# [Assignment]
In your copy, leave out the pictures and output only the lines from the one holding "Open the canvas view options dropdown" through the end of the data below, exactly.

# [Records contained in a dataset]
--------------------

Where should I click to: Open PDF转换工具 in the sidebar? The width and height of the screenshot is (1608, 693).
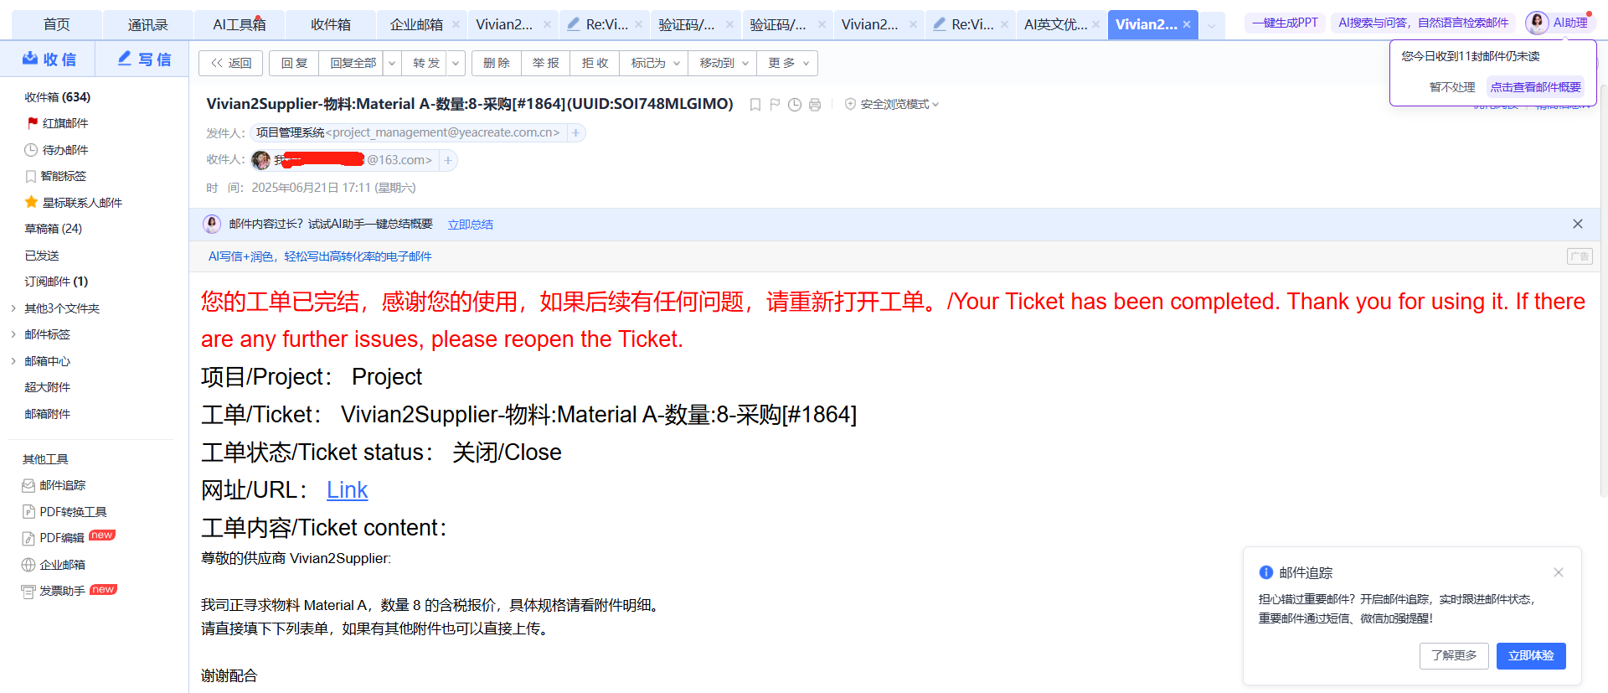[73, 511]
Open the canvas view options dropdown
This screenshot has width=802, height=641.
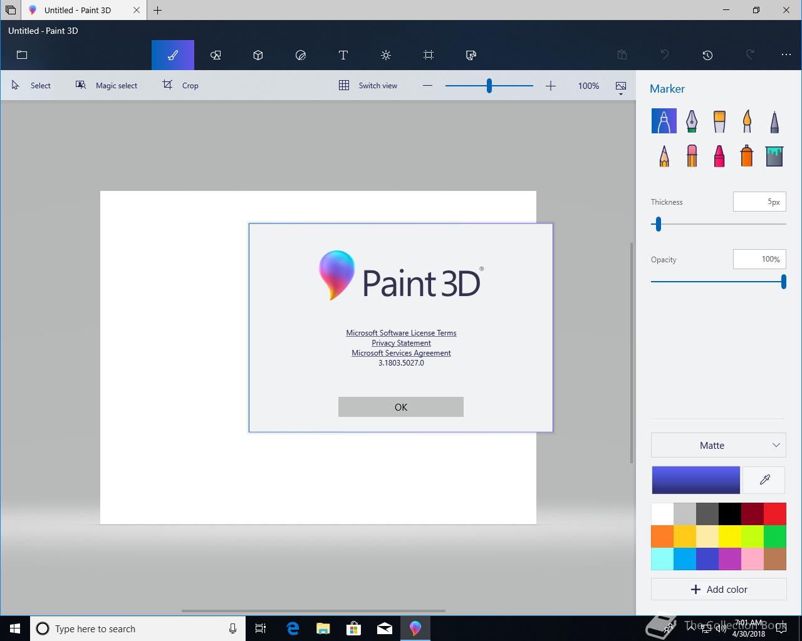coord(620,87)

--------------------

# [Solution to this exercise]
Open the canvas view options dropdown
This screenshot has width=802, height=641.
coord(620,87)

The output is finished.